Montserrat is a small masterpiece of rock architecture situated to the NW of Barcelona with soaring spires and threaded paths interwoven with tree lined slopes and composite rock faces. It is one of the greatest symbols of Catalonia, including a religious centre which has become a bastion of Catalan identity, along with mountain scenery including a structure of rounded and abrupt rocks and needles.
Its peculiar appearance, visible from many miles, together with the presence of the monastery where the image of the Moreneta – the Black Virgin – is worshipped, has made Montserrat an interesting place to visit. The massif, some 10 kilometres long and 5 kilometres wide, is small enough to suggest that the walking will be straightforward and that you could cover all of it within a day. Far from it! The rocky spires and complicated rock architecture mean that you can spend days weaving in and out of the area trying to find your way in and out!
The highest peak of Montserrat is Sant Jeroni (1,236 metres), from which the most incredible views of most of Catalonia can be enjoyed, from the Pyrenees to the sea. Els Ecos, el Cavall Bernat, els Frares Encantats y les Agulles are some of the most notable peaks.

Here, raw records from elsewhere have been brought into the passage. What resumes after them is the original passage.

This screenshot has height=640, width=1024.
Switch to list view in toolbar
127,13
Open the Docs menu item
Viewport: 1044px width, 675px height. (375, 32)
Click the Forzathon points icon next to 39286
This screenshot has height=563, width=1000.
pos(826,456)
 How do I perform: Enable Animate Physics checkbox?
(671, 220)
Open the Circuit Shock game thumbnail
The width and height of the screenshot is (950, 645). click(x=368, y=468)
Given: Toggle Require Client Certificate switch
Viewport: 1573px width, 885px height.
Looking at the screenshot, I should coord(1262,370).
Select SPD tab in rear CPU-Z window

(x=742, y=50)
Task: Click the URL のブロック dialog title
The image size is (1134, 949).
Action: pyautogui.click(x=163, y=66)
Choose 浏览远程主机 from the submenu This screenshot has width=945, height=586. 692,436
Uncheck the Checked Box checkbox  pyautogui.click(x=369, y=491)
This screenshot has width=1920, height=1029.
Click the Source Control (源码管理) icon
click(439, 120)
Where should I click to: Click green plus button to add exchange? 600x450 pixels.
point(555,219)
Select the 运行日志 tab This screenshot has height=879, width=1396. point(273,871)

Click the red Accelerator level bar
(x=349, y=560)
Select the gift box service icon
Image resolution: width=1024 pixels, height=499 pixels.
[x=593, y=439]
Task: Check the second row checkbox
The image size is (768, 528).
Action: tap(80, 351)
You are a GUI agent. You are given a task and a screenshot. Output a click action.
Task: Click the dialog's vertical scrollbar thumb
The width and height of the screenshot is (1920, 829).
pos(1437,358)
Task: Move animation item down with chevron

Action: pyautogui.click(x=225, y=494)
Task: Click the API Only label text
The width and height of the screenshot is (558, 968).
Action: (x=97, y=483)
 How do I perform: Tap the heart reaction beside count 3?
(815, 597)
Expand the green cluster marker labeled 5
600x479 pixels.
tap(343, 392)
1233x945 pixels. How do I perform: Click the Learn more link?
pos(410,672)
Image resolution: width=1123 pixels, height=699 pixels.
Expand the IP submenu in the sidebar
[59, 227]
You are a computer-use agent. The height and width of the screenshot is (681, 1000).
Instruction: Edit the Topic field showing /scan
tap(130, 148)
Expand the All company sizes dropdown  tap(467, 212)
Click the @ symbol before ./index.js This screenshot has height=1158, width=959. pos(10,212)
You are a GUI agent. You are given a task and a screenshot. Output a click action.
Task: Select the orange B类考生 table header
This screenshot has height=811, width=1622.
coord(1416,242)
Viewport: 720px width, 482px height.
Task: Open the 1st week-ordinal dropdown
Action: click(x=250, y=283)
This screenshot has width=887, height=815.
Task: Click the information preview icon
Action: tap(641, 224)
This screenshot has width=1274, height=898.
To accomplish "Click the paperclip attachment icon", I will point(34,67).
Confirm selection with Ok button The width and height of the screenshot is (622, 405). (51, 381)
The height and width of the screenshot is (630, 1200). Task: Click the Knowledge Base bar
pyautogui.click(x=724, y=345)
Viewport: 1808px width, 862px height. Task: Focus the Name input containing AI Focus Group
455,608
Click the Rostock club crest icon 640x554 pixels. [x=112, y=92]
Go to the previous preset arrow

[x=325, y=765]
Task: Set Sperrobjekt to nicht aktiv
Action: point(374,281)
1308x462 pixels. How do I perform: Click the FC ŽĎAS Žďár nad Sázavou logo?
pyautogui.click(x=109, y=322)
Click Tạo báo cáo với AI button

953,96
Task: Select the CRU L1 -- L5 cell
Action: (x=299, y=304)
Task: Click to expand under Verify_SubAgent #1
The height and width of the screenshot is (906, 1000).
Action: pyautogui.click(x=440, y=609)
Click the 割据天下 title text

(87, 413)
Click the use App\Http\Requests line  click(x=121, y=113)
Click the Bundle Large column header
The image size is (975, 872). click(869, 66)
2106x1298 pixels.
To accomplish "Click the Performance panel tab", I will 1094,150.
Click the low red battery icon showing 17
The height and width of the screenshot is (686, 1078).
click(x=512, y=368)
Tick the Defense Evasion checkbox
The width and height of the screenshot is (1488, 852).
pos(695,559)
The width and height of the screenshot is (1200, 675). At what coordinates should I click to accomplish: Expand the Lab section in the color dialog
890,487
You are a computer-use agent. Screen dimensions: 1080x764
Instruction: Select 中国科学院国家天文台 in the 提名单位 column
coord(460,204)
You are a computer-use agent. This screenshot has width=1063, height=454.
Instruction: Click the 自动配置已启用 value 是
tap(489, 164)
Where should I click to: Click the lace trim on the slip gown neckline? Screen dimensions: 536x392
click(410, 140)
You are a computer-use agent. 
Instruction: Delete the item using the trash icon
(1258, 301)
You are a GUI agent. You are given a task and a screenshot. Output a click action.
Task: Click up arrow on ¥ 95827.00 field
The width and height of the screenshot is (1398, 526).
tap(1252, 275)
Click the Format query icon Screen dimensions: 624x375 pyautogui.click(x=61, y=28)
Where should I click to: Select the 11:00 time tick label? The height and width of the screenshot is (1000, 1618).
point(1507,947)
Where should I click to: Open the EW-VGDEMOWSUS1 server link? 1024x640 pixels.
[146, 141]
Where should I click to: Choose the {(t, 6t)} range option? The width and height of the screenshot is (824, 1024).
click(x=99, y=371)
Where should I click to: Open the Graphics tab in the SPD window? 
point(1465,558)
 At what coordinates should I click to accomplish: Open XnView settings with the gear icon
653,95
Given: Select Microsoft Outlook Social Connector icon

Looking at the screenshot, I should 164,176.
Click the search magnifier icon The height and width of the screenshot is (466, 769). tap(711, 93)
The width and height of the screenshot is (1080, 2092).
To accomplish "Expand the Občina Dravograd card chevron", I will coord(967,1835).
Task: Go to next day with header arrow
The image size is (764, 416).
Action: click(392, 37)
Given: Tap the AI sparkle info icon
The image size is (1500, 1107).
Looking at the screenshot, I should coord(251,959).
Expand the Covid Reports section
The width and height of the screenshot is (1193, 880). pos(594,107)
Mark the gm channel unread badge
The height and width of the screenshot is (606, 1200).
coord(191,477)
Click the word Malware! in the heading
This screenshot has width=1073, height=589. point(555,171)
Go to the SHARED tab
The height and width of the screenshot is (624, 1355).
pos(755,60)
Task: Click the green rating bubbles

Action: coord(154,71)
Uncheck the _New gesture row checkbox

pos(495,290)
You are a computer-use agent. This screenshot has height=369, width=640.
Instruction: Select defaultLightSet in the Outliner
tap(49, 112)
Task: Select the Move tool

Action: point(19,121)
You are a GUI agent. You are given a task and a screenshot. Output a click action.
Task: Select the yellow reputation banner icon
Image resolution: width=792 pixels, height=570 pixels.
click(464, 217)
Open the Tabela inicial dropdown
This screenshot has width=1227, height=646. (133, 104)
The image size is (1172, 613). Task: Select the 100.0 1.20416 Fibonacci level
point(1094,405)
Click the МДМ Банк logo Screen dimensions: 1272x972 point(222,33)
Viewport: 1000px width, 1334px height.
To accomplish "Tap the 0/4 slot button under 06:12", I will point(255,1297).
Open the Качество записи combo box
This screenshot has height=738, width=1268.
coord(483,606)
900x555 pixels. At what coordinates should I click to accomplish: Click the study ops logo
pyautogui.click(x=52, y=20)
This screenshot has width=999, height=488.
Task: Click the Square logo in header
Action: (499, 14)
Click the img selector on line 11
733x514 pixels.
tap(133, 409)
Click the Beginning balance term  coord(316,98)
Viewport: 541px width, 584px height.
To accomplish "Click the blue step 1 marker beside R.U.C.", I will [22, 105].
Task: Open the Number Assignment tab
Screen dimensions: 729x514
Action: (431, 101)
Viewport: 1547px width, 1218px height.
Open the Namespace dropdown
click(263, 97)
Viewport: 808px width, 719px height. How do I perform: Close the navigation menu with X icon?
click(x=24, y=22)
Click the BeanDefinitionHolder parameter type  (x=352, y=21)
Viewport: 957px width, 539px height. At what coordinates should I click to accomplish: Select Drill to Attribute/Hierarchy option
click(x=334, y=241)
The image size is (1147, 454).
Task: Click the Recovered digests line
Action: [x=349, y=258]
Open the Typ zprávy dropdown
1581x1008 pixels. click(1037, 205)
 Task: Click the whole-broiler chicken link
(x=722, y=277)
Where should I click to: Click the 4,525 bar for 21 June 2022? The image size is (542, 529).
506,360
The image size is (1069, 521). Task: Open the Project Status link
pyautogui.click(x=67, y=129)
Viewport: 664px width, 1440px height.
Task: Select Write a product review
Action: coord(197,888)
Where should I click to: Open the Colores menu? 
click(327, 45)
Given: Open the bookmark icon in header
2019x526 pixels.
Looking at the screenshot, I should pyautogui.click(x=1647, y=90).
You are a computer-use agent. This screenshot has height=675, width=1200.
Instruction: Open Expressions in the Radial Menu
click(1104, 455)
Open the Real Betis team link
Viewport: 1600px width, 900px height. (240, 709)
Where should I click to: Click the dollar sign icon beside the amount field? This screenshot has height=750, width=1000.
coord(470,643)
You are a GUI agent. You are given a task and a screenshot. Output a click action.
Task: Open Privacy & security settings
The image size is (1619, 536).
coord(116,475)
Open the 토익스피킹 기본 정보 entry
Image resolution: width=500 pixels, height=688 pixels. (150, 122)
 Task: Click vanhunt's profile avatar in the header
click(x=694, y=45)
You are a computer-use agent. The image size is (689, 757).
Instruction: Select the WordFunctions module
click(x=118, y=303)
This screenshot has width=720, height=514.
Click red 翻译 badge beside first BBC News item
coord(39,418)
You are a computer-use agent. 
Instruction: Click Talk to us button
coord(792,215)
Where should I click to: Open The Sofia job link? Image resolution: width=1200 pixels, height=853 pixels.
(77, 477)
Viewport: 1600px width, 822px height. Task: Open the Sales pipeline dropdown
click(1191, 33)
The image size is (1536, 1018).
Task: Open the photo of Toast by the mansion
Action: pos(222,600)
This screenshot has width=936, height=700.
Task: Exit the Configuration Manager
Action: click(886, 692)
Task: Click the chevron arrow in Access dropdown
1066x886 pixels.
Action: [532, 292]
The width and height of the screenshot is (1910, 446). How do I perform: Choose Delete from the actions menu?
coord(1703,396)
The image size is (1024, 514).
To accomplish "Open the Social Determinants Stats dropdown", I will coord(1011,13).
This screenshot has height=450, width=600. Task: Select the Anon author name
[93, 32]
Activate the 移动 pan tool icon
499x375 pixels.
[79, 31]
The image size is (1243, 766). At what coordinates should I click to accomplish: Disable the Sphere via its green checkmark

You can reach the monastery by using the historic rack train from Monistrol to Montserrat, (founded in 1892, it was restored in 2003 after almost half a century in disuse) or drive to the outskirts of the monastery where there is paid parking. From the monastery itself you can push further up the mountain by using the Sant Joan and Santa Cova cable cars.
There are several other villages around the perimeter of the massif which offer other alternative approaches.